Brahminism is Casteism

I remember a conversation where an acquaintance accused me of being casteist for using the phrase ‘tam-bram’ cuisine. I fought back energetically, saying but it’s what my mother cooked. I am brahmin born, in a Tamil family. What am I supposed to call it?
But this is our problem, those of us who are Sawarna. Our castes, our privileges thereof, the entitlement cause a peculiar blindness. It imparts us with a sense of goodness and graciousness, a divine superiority. This superiority comes from all that we can avail by virtue of being uppercaste, higher education, higher positions, higher social ranking, higher remuneration, greater representation everywhere we see. We are secretly proud of being our caste, we are also slightly miffed that it’s no longer politically correct to tout it. We are insulated and insured.
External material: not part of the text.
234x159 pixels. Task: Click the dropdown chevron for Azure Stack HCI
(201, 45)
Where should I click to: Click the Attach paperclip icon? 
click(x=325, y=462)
We are okay with agreeing that there used to be a caste system, it was mildly wrong, but that it no longer exists. What we forget is the oppression in the name of caste is far from over. People are still routinely murdered for transgressing the upper caste delineated strictures. We are keen to forget that the very mention of our castes, Iyengar, GSB, are deeply triggering for those who have been oppressed for millennia by people like us. Everytime we celebrate a ritual, we exclude, everytime we mention our food we exclude, everytime we wear our clothes, celebrate our self-madeness, our competitive exams, our IITs and IIMs we exclude. We don’t know what the rest of the country lives like because the smells and sounds and tastes and sights do not permeate the thicker than steel insulation of agrahaaram privilege. It not merely insulates us, it also keeps the other out effectively. And so we are happy to assume that there is no caste system. Just us and the rest. And we don’t discriminate, look at all the reservations!
Many many years ago, when for the first time one began to see gay men in popular culture, in Indian media, I asked my friend something really, really awful. I asked him why did gay men (lesbians didn’t come into existence till much later in my universe) have to be so obvious about their homosexuality, the swishy movements, the androgynous clothing, if they were quieter, nobody would care what they did in their bedrooms. My friend replied with some irritation, couldn’t I see that with every movement, every word, every gesture I was constantly projecting my heterosexuality (I was in my 20s unmarried, now I hope I project nothing)?! How entitled I was in my cis-het privilege to assume being gay was all about men having sex with each other and everything they did was was to express that and nothing else.
We shout out our privilege, we who are vastly over-represented in caste and class, in gender and sex, in religion and custom, to the point that we have pushed out anyone unlike us. We have become their mouth-pieces, we have appropriated everything of theirs and we offer them our tokenisms. And when they object we call them reactionary, angry, ungrateful.
For centuries we have walked carefree on fields dotted with landmines because we were owners of the fields, of the maps, in charge of planting those landmines. Now we must take measured steps, we must dig up those landmines that mutilated the lives and limbs of vast swathes of humanity. We must dig them up and deactivate them. And then we must step aside to let the people we kept back to take the lead, redraw the map. If we are truly against the atrocities against minorities, we need to defer to them, to their voices, their lived experiences to understand the hydra- headed monster that is the caste system.

2 thoughts on “Brahminism is Casteism

  1. An introspective, thoughtful piece. It takes courage to look beneath the multiple varnished layers of our privileged positions, and admit the innumerable slights, taunts, insults, even atrocities that we have perpetrated or allowed to perpetuate.